Glycogen breakdown and synthesis plays a critical role in regulating energy metabolism and glucose homeostasis. Glycogen synthesis is considered to be of major importance for glucose homeostasis, as the conversion of glucose to glycogen is a major fate of glucose ingested in the body. Glycogen synthase (GS), a key enzyme in glycogen synthesis, is activated by the allosteric stimulator glucose-6-phosphate (G6P) and by dephosphorylation through inactivation of GS kinase-3 (GSK3) with insulin.

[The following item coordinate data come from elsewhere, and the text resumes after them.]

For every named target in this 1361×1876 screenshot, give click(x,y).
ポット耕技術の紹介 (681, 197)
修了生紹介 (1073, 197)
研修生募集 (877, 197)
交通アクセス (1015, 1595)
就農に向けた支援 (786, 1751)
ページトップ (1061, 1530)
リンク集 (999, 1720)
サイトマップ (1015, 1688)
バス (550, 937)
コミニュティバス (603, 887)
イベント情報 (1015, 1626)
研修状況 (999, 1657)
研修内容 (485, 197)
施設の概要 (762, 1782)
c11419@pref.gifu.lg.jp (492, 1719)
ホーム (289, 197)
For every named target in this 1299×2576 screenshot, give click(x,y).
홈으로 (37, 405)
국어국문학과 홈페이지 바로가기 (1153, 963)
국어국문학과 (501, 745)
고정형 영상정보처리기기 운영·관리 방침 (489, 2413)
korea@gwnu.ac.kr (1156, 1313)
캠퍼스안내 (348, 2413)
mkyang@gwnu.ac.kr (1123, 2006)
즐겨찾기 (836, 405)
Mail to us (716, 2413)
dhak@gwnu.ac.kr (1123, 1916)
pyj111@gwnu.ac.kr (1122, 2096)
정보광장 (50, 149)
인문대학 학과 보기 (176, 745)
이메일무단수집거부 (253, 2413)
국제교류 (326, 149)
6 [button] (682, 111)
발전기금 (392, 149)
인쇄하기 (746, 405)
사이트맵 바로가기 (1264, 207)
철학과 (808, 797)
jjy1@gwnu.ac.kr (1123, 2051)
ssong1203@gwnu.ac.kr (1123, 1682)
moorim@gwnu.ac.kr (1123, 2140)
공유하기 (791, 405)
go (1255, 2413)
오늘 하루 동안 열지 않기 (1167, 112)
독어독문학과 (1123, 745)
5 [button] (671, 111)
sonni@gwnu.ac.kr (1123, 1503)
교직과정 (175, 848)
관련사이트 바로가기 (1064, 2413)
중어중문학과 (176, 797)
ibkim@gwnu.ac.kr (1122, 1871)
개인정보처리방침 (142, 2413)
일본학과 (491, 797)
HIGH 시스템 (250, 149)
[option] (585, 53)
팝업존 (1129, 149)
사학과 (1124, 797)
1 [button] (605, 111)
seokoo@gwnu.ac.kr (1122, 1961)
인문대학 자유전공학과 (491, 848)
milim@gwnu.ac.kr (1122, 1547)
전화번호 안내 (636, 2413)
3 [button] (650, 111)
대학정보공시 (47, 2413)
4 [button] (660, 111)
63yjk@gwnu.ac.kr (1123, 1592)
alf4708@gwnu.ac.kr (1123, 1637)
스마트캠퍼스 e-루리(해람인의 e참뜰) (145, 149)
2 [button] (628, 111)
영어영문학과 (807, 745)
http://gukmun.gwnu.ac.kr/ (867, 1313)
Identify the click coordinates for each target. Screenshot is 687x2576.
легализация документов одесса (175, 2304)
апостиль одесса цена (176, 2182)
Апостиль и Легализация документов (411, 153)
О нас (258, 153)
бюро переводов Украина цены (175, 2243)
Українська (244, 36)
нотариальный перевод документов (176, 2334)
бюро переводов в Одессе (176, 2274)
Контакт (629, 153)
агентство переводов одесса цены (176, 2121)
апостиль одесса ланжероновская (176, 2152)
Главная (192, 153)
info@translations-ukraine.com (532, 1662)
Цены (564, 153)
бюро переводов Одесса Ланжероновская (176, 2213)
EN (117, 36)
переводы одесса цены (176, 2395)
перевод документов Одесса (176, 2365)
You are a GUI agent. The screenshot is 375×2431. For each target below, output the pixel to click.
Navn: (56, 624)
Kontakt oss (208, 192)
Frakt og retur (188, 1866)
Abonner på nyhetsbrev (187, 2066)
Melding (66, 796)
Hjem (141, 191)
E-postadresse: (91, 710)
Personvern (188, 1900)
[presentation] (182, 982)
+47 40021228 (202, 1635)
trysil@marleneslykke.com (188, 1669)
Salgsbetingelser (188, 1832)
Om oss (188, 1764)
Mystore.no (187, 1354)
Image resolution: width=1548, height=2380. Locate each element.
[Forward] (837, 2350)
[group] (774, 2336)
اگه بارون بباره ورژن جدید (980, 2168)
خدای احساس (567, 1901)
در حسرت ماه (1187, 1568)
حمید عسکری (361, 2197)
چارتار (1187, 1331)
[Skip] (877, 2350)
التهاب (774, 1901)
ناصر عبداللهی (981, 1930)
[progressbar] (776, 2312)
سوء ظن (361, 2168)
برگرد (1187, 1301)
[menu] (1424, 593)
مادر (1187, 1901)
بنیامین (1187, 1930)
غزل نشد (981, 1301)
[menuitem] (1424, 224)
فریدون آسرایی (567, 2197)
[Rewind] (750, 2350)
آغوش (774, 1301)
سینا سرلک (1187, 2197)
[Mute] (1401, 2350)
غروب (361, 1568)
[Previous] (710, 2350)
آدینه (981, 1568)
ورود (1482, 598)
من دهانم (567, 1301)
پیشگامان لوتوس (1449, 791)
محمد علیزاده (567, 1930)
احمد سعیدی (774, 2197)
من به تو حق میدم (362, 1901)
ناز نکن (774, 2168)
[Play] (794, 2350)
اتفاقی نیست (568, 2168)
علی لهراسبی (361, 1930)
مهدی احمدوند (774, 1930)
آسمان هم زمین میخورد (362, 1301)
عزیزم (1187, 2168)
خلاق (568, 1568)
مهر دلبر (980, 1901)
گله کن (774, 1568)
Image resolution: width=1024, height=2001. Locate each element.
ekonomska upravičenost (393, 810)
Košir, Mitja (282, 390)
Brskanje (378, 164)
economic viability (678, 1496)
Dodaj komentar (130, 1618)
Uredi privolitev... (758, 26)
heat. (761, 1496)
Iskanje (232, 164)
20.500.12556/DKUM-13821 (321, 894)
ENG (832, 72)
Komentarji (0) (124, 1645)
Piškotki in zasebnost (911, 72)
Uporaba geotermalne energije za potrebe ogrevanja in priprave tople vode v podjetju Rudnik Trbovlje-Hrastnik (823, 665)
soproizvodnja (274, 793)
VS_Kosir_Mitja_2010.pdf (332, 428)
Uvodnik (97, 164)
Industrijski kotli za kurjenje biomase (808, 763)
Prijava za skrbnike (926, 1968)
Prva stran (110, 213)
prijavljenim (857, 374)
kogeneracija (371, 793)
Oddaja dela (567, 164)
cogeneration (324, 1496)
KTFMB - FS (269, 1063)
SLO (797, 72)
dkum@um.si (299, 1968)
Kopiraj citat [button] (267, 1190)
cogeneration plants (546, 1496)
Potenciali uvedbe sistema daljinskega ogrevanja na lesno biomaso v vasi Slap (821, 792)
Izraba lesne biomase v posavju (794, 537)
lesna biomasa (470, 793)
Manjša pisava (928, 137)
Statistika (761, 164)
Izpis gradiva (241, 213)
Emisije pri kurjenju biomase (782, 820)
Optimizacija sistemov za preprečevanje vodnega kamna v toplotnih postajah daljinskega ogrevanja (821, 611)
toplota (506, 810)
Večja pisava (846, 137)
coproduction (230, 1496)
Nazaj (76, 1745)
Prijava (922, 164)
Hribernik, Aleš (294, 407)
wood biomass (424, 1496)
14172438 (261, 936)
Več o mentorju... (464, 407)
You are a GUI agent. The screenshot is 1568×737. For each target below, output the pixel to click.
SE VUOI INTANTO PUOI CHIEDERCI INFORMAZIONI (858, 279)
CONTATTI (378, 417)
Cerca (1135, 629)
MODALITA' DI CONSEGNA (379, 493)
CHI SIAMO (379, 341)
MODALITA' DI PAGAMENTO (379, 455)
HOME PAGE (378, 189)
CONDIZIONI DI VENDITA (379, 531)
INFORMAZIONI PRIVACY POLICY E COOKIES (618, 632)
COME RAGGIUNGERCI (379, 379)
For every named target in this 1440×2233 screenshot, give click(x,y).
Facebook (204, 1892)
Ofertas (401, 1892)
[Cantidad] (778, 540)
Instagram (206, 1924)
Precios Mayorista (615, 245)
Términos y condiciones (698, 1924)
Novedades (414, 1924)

The importance of the allosteric regulation of GS in vivo was unknown, mainly due to the complex interplay between multiple phosphorylation sites and allosteric effectors and also to the lack of a genetic handle on this process. We have solved this previously intractable problem by initially identifying a key amino acid residue required for activation of GS by G6P and then by generating a knock-in mouse model in which the normal form of the enzyme is replaced by a mutant that cannot bind G6P, but is still capable of being activated normally by dephosphorylation. We demonstrate that knock-in mice expressing the G6P-insensitive mutant display an ~80% reduced muscle glycogen synthesis by insulin and markedly reduced glycogen levels. In contrast, we found that, in knock-in mice expressing constitutively active mutants of GSK3 in which the PKB phosphorylation sites on GSK3a (Ser21) and GSK3b (Ser9) were substituted by Ala, insulin-stimulated glycogen synthesis in muscle was similar to that of wild-type. Our study provides genetic evidence that allosteric activation of GS is the primary mechanism by which insulin promotes muscle glycogen accumulation.
Declaration of interest: There is no conflict of interest that could be perceived as prejudicing the impartiality of the research reported.
Funding: Declaration of Funding: British Medical Research Council (Quinquennial renewal of the MRC Protein Phosphorylation Unit), Diabetes UK (07/0003529).